A price tag on not screening for merit: “A lawyer representing three people who sued their co-workers seeking a share of their $315 million lottery win was ordered Tuesday to pay a nearly $382,000 fine. Orange County [California] Judge Michael Brenner ordered attorney Mark H. Williams to pay the seven lottery winners after determining he pursued the lawsuits knowing the allegations lacked merit. The amount was the equivalent to legal fees incurred by the ‘Lucky Seven,’ who pooled money to buy the winning Mega Millions multistate lottery ticket, said defense attorney Larry S. Zeman.” Williams, of Long Beach, Calif., represented “three co-workers who claimed they deserved a share of the jackpot because of an oral agreement that everyone would be included whenever they pooled their money to buy tickets”. (AP/Contra Costa Times, Mar. 20).

Navy sued again over whale-riling sonar

“The [California] Coastal Commission and a national environmental group sued the Navy on Thursday over its refusal to take certain precautions to protect marine mammals during military training exercises off the coast of San Diego. While the commission’s legal action is a rarity, the Natural Resources Defense Council already had sued the Navy four times over its use of high-intensity sonar.” We last covered the controversy, and discussed the implications for national defense, Jul. 6, 2006. (Terry Rodgers, “Coastal Commission sues Navy over use of sonar”, San Diego Union-Tribune, Mar. 22; Alicia Chang, “Calif. Coast Panel Files Navy Sonar Suit”, AP/Washington Post, Mar. 23).

Bitten by sister’s cat

Flushing, Mich.: The $122,000 jury award should help balm Michael Sabo’s memory of the injury inflicted by the wanton Siamese, but for some reason the whole affair “has created tension between Sabo and his sister,” Jean Toney. (Mary K. Brunskill, “Court Awards Man $122,400 For Cat Bite”, All Headline News/NCBuy, Mar. 19; AP/CBC, Mar. 18).

March 23 roundup

Update: “Morgan Stanley-Perelman Judgment Flipped”

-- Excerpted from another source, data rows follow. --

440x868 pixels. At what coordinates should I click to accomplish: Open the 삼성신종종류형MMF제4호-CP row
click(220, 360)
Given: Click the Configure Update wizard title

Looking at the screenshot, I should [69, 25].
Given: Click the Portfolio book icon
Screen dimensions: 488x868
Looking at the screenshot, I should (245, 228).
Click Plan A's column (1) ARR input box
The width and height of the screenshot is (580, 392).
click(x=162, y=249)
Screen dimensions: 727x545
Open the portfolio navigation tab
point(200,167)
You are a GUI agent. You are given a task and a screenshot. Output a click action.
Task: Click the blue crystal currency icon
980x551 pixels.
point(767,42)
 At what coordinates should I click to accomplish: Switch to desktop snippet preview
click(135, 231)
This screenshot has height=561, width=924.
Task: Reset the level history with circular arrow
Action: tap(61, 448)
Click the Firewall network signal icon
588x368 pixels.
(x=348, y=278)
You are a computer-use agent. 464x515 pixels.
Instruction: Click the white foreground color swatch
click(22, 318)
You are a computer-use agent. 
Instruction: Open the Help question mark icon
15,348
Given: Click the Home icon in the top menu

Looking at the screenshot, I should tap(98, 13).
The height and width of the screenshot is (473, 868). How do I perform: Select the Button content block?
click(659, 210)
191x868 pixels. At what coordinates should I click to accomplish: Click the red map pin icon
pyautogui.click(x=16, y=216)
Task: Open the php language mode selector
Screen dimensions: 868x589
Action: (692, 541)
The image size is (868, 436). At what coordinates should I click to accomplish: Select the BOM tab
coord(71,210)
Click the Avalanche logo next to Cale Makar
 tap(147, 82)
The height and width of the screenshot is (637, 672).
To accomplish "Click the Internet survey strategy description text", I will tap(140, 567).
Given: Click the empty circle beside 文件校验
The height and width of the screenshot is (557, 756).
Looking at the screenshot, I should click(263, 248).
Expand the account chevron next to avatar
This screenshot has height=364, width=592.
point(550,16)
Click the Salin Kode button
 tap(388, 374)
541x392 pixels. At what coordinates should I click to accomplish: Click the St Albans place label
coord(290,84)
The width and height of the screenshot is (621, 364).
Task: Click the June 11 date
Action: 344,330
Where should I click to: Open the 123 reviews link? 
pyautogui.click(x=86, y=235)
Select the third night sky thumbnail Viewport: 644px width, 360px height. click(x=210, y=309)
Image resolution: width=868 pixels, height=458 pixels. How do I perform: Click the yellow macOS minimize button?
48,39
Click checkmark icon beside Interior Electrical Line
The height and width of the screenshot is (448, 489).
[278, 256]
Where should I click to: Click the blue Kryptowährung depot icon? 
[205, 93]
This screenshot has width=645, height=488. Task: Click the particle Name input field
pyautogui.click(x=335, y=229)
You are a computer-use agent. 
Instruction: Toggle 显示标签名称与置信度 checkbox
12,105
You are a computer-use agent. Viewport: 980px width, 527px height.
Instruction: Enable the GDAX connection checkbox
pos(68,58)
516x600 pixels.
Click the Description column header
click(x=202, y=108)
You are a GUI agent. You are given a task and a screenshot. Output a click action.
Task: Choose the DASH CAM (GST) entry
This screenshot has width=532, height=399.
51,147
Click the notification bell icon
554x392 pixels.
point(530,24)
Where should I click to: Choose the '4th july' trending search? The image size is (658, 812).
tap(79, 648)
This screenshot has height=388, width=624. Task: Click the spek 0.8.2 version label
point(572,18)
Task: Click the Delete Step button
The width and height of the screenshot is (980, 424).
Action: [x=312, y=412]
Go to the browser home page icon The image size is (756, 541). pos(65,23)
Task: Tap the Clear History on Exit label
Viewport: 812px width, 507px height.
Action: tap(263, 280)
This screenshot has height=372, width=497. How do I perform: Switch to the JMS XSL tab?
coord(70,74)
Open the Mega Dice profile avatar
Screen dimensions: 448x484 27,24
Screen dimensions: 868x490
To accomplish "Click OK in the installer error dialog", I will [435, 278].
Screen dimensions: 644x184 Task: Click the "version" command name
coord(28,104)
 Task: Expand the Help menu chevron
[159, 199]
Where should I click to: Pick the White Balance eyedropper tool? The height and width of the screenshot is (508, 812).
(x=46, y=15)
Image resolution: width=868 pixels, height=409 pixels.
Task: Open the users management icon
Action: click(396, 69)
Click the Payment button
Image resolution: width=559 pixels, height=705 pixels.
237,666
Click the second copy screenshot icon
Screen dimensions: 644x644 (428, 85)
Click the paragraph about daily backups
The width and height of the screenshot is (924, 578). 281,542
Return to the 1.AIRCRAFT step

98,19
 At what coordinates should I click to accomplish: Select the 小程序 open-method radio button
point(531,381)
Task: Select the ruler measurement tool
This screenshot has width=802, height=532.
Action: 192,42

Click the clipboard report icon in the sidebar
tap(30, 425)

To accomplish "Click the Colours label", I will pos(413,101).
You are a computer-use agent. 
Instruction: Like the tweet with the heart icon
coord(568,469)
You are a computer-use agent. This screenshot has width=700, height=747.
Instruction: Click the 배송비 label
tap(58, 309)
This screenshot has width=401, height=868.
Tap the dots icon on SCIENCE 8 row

After the investment firm was found to have deleted some emails regarding the disputed merger, an incensed trial judge directed the jury to assume that the emails would have backed up Perelman’s charges of fraud; a $1.5 billion verdict followed, including $850 million in punitive damages (May 18 and Dec. 17, 2005). Now a Florida appeals court, by a 2-1 vote, has thrown out the award on the grounds that “no legally cognizable damage was shown as a result of the alleged fraud.” It did not reach the discovery-sanctions issue. (Joe Bel Bruno, AP/ABCNews.com, Mar. 21; Jordana Mishory, “Fla. Appeals Court Tosses $1.58 Billion Verdict Against Morgan Stanley”, Miami Daily Business Review, Mar. 22; Carolyn Elefant, LegalBlogWatch, Mar. 21; opinion text, PDF).